| The tasks |
1 > Rewrite the part of the star cluster simulation passage starting at "We run several" and ending at "program NVidia GPUs.", changing "graphic processing units" to "graphics processing units".
2 > Extend the passage on star cluster simulations beyond its final sentence.

| Document extract |
○ ○ ○

We run several N-body simulations of stellar disks embedded in an initially spherical cluster using ϕGPU (Berczik et al. 2011), a direct N-body code running on graphic processing units (GPUs). The code was developed based on ϕGRAPE, a previous code optimized to use GRAPE6 cards as hardware accelerators. ϕGPU code is fully parallelized using the MPI and CUDA C, the language developed to program NVidia GPUs.

We run our simulations both on the cluster Tamnun at the Technion and on the cluster Cytera in Cyprus. Tamnun is equipped with four nodes with one Nvidia Tesla M2090 each and other four nodes with three Tesla K20m. Cytera is an HPC cluster with 18 GPU nodes with dual NVidia M2070 GPUs. In order to smooth close encounters between particles, we used a softening length of 10−3 pc. As shown in Paper I, even a softening length as big as $5\times {10}^{-2}$ pc does not affect the results significantly. The relative energy variations at the end of the simulations are smaller than ${\rm{\Delta }}E/E=0.01$.

2.2. Initial Conditions

The initial spherical FG component of the cluster is a single-mass King model, similar to the best-fit model of the density profile of ω Cen (Meylan 1987), with ${W}_{0}=6$, core radius ${r}_{c}=4.4$ pc, and tidal radius ${r}_{t}=80$ pc. This system is sampled using N = 50,000 particles, whose mass is $20\;{M}_{\odot }$, accounting for a total mass of $M={10}^{6}\;{M}_{\odot }$.

We embed each of the SG disks we consider in the initially spherical FG stellar population. We assume that the cluster has already lost a large fraction of FG stars and we focus on its long-term evolution. The disk is allowed to relax inside the cluster until it reaches a quasi-stable state, which is then considered to be the initial configuration of the system. During the pre-initial stage, a fraction of the SG stars in the disk are expelled from the system and are removed from the N-body simulation, leaving behind a disk whose mass corresponds to 19%, 24%, 29%, 33%, and 50% of the total mass of the system (first- + second-generation populations) in the different models considered (see Table 1 for more details and for the simulations IDs used throughout the text). The profile of the FG component after the initial relaxation phase is still well described by the initial parameters. At the same time the disk inflates, achieving a flattening q = 0.4; 90% of its total mass is inside the core radius of the FG spherical cluster. The initial half-mass relaxation time, trh3 , of each simulated system is also given in Table 1. The FG spherical component needs to rotate to form a SG disk (Bekki 2010). However, in our case, the initial disks have a maximum rotational velocity of ∼7 km s−1. Since this value corresponds to a peak rotational velocity smaller than 0.5 km s−1 for the FG population (see Figure 3 in Bekki 2010), we neglect this initial effect. N-body simulation of GC systems are computationally expensive, and we therefore use a smaller number of particles to represent the FG cluster and SG disk stars to allow for faster computation. The mass of each N-body particle is therefore larger than the typical average stellar mass in GCs. Because this choice affects the dynamical timescales, we rescale the simulation time to the relaxation time of the corresponding real system using the procedure described in Paper I, assuming an average stellar mass of $\langle {m}_{\ast}\rangle =0.5\;{M}_{\odot }$ for the stars in a realistic GC. Each system is evolved for 12 Gyr of rescaled simulation time, comparable to the age of GCs.

○ ○ ○

| Excerpted data |
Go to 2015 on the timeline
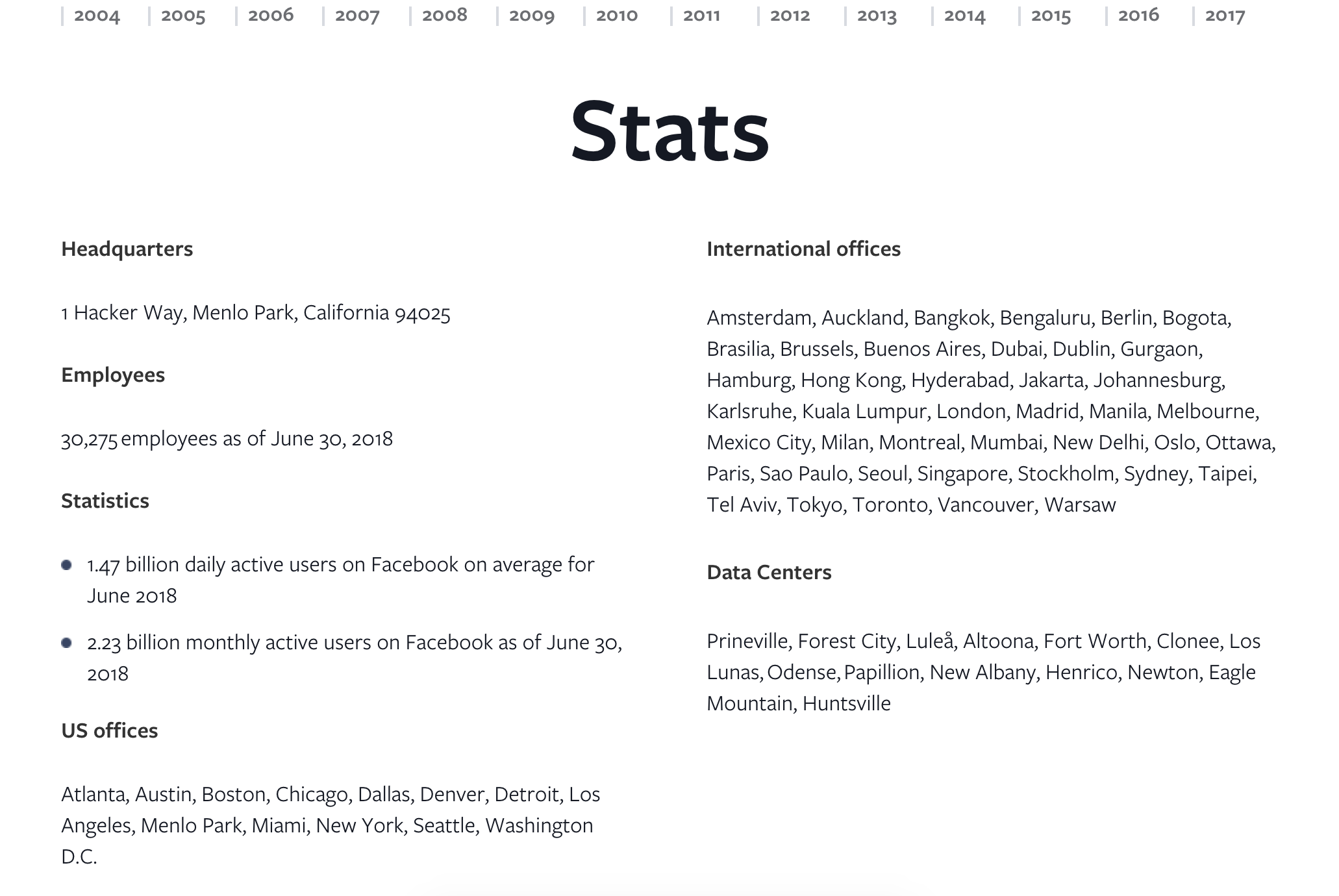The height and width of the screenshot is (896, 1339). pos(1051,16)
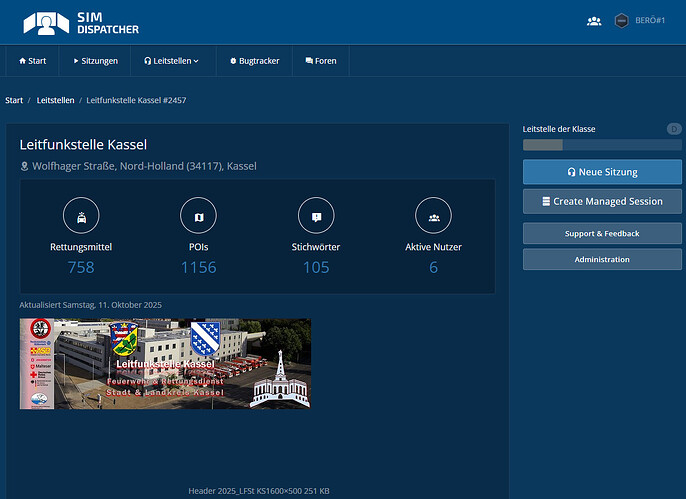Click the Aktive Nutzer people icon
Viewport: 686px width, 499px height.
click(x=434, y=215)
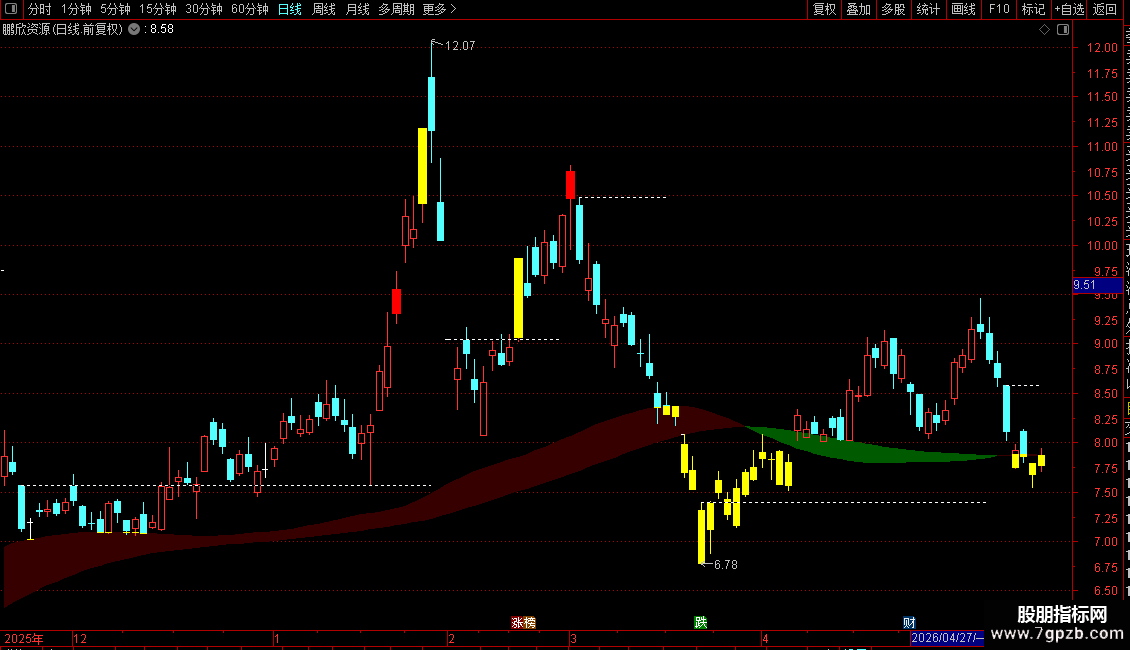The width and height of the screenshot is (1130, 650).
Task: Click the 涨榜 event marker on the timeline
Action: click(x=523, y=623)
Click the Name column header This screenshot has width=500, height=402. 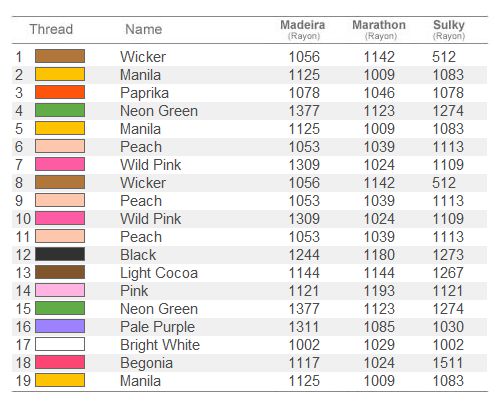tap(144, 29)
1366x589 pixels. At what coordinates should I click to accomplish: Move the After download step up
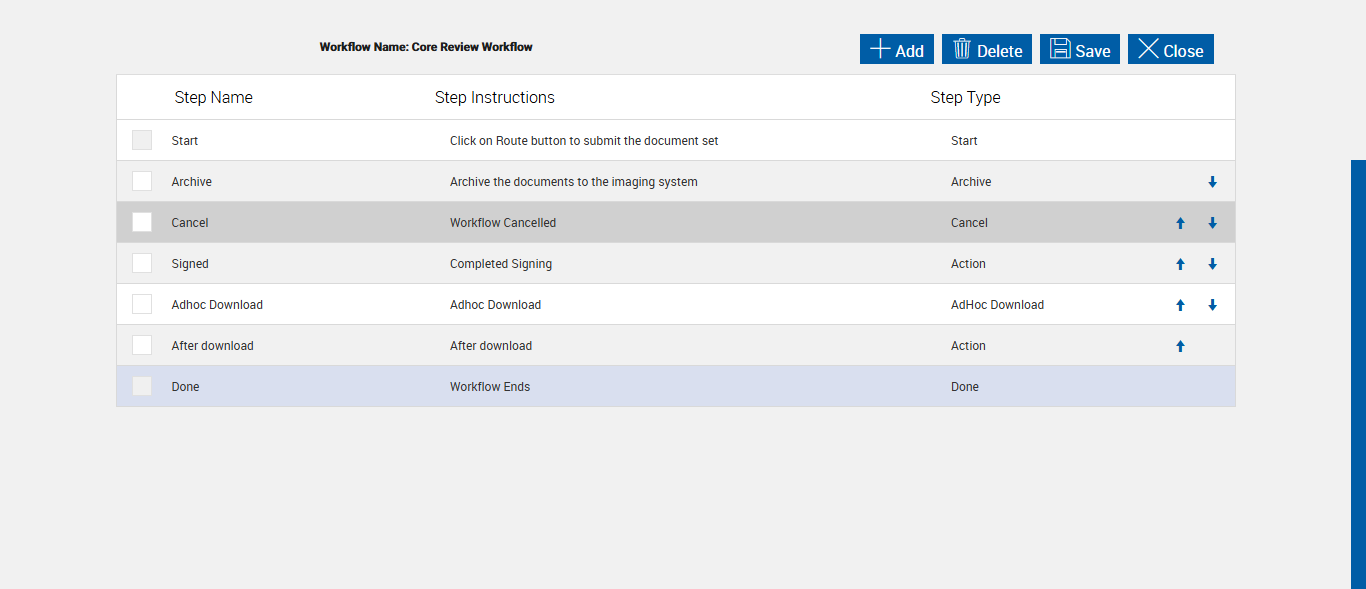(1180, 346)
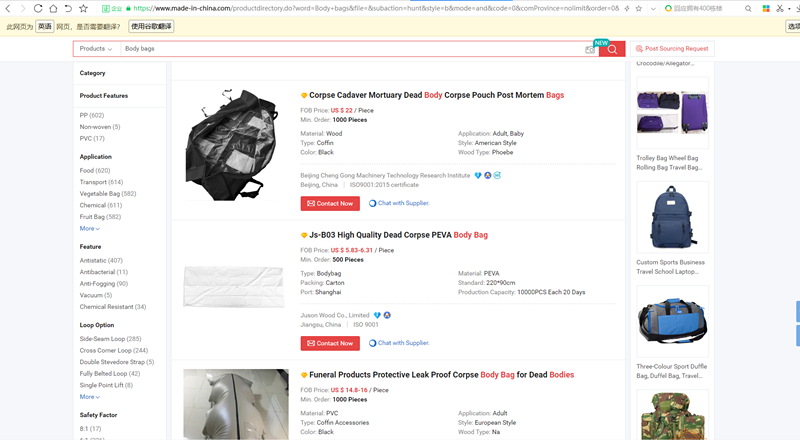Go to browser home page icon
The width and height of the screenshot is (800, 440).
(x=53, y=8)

○ ○ ○

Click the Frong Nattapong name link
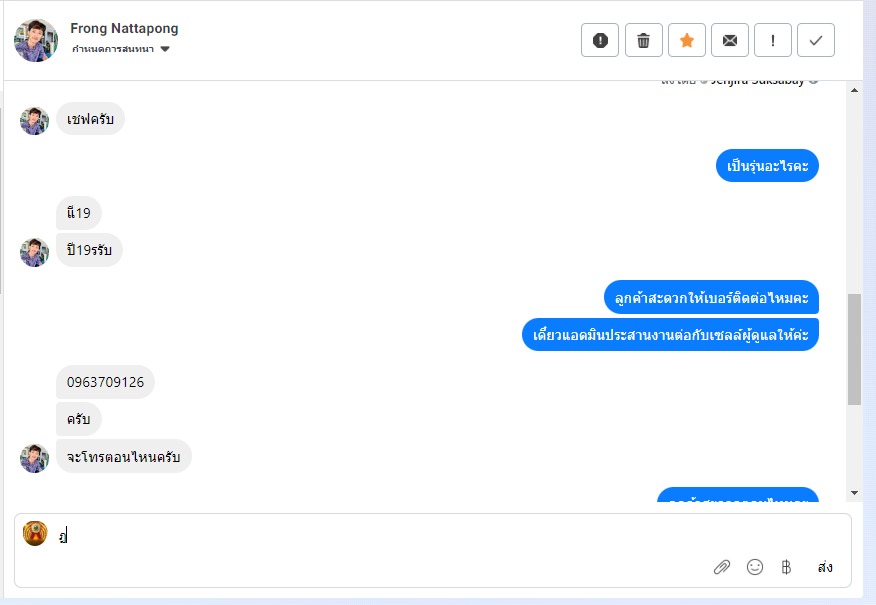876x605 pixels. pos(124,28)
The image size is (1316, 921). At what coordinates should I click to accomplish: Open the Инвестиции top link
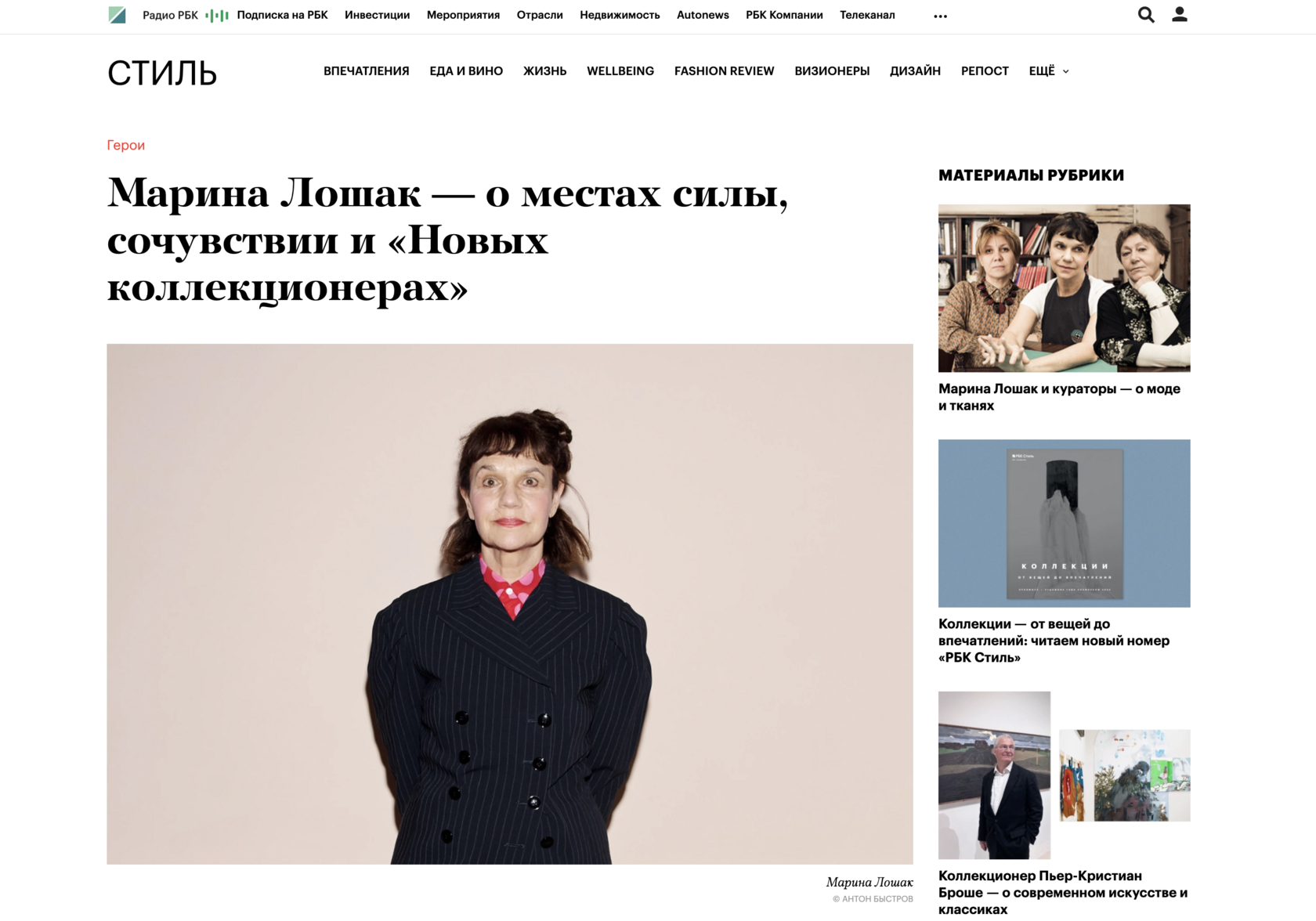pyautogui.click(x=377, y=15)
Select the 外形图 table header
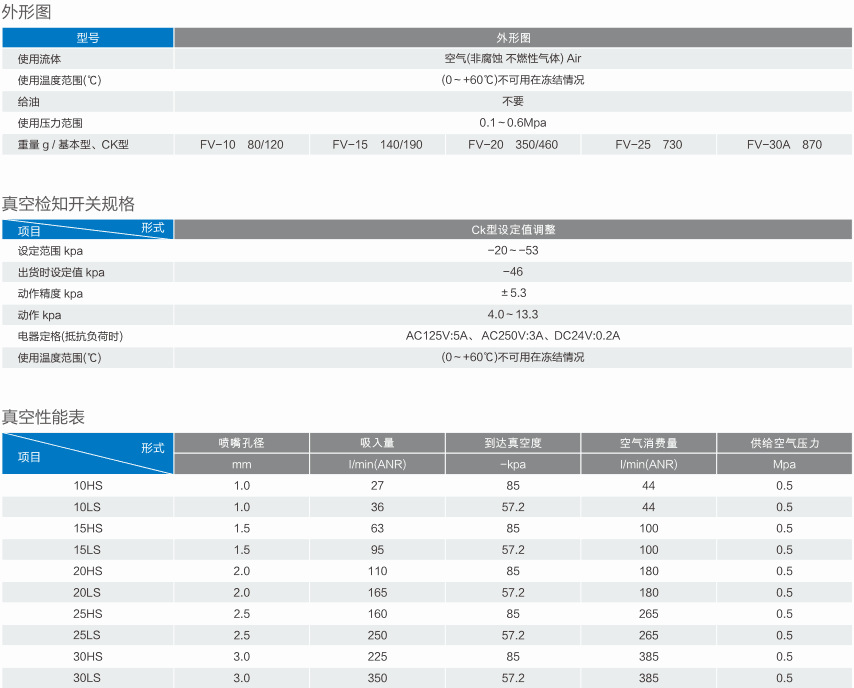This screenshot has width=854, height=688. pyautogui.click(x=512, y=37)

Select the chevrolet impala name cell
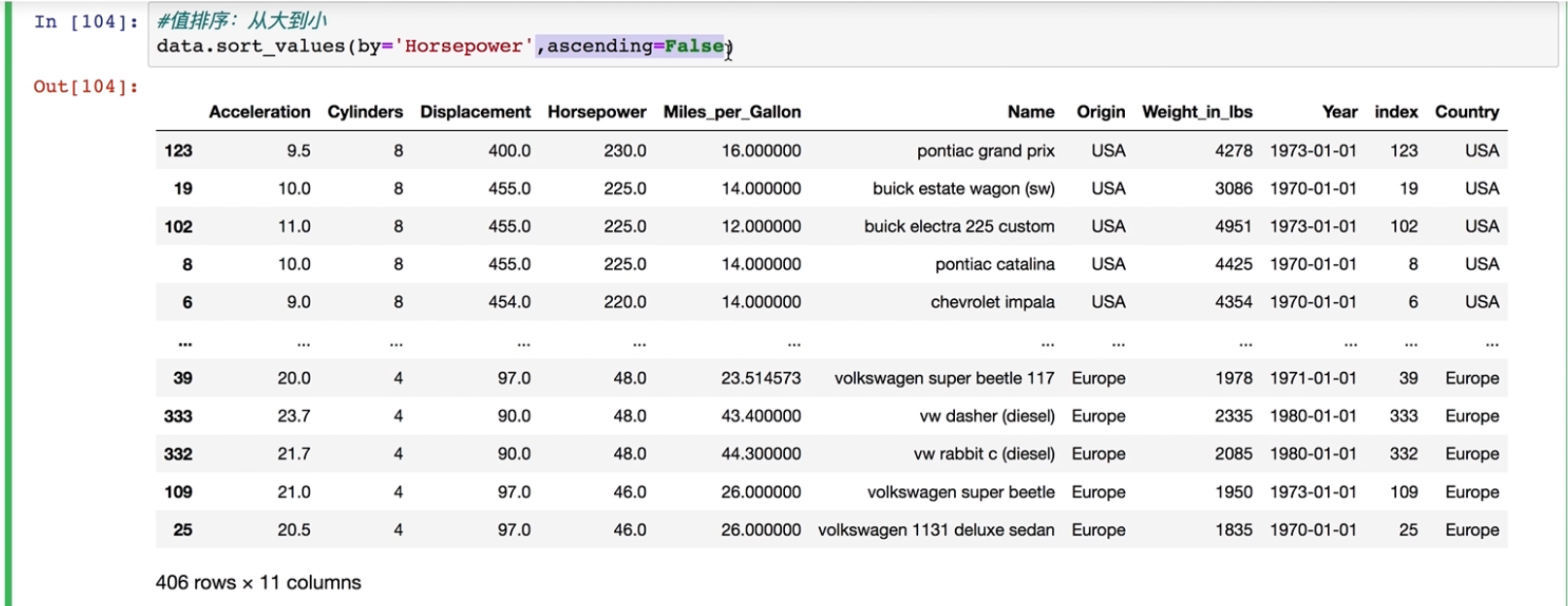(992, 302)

○ ○ ○

| Outputs |
1 >
We run several N-body simulations of stellar disks embedded in an initially spherical cluster using ϕGPU (Berczik et al. 2011), a direct N-body code running on graphics processing units (GPUs). The code was developed based on ϕGRAPE, a previous code optimized to use GRAPE6 cards as hardware accelerators. ϕGPU code is fully parallelized using the MPI and CUDA C, the language developed to program NVidia GPUs.

2 >
The dynamics of stars born in a disk can give rise to different signatures observable in the cluster structure compared with the effects of SG stars born in a spherical subcluster. To compare these two different initial configurations, we run an additional simulation where the SG stars are distributed inside the core radius of the FG population with a King profile of the same parameters as used for the FG stars. The latter case is simulated only for a SG population comprising 50% of the total mass of the cluster (including both FG and SG stars).

The clusters are simulated in isolation; tidal effects due to the galaxy significantly affect only the most external regions of the cluster and are neglected here.4 We did not take into account stellar evolution. Generally, mass loss would slow down relaxation, and stronger kinematic signatures should be left. We did not consider a mass spectrum for the stars, which could also affect the relaxation time; however, massive stars are short-lived (and stellar black holes are rare) and most of the cluster evolution would be dominated by the dynamics of low-mass stars, for which the range of masses is modest.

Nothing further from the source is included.